● ARBEITSANWEISUNGEN:
1 - Fassen Sie den Auszug über die schwerkranke Freundin in genau zwei Sätzen zusammen.
2 - Geben Sie aus dem Auszug über die schwerkranke Freundin den Abschnitt von „Nun ist das“ bis einschließlich „man nichts erlebt.“ wortgetreu wieder.
3 - Übersetzen Sie aus dem Auszug über die schwerkranke Freundin den Satz „Heute hat sie wirklich fast den ganzen Tag geschlafen, bis auf wenige Minuten.“ ins Englische.

● AUSGEWÄHLTER AUSZUG:
***

Ja, das mit dieser "Lebenszeitprognose" ist wirklich so eine Sache aber wie man sieht, ist es bei meiner Freundin so nicht eingetroffen.
Ich weiß nicht, soll ich jetzt sagen "GottseiDank", wir sind für jeden Tag dankbar, oder sollte man im Interesse des Schwerkranken denken und ihm eine schneller Erlösung wünschen.

Eigentlich tendiere ich zu ersterem, denn ich weiß, wenn sie einen guten Tag hat, dann können wir auch noch ein wenig Spaß und Lebensfreude haben zusammen und sie hat vielleicht noch ein paar schöne Stunden mit ihrer Familie und Freunden. Das war jetzt eigentlich seit Sonntag so.
Nun ist das Wetter leider schlecht geworden und gleich gehts wieder bergab. Heute hat sie wirklich fast den ganzen Tag geschlafen, bis auf wenige Minuten. Vielleicht war es ihr auch zuviel, denn in den letzten schönen Tagen, hat sie nicht viel geschlafen, war immer präsent.
Man muss sie aber auch immer ein bisschen überreden um etwas zu unternehmen, wahrscheinlich strengt sie der Gedanke daran, sich fertig zu machen um rauszugehen, schon zu sehr an. Aber sonst versauert sie ja zu Hause, auch der Gesprächsstoff wird immer weniger, wenn man nichts erlebt.

Ich habe ihr übrigens so ein Stillkissen/Seitenschläferkissen besorgt, nachdem sie sagte, sie könne sich nicht so auf den Rücken legen, weil sie das Gefühl hat, es würde sie beim Atmen behindern, so als ob sich die Lunge nicht entfalten könnte durch das Gewicht. Jetzt mit dem neuen Kissen, das sie wie einen Bogen drapiert, ist der Rücken frei und sie hat auch wirklich gut geschlafen, sagte sie....

***

● EINGABEDATEN:
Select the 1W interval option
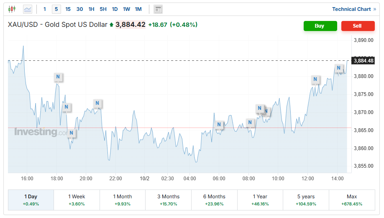384x218 pixels. tap(126, 9)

***

● ANTWORTEN IN REIHENFOLGE:
1 - Die Lebenszeitprognose für die schwerkranke Freundin ist nicht eingetroffen, und seit Sonntag hatte sie gute Tage mit etwas Spaß und Lebensfreude. Mit dem schlechten Wetter geht es jedoch wieder bergab, sodass sie heute fast den ganzen Tag geschlafen hat, während ihr ein neues Stillkissen/Seitenschläferkissen den Rücken freihält und ihr nach eigener Aussage guten Schlaf ermöglicht hat.

2 -
Nun ist das Wetter leider schlecht geworden und gleich gehts wieder bergab. Heute hat sie wirklich fast den ganzen Tag geschlafen, bis auf wenige Minuten. Vielleicht war es ihr auch zuviel, denn in den letzten schönen Tagen, hat sie nicht viel geschlafen, war immer präsent.
Man muss sie aber auch immer ein bisschen überreden um etwas zu unternehmen, wahrscheinlich strengt sie der Gedanke daran, sich fertig zu machen um rauszugehen, schon zu sehr an. Aber sonst versauert sie ja zu Hause, auch der Gesprächsstoff wird immer weniger, wenn man nichts erlebt.

3 - Today she really slept almost the whole day, except for a few minutes.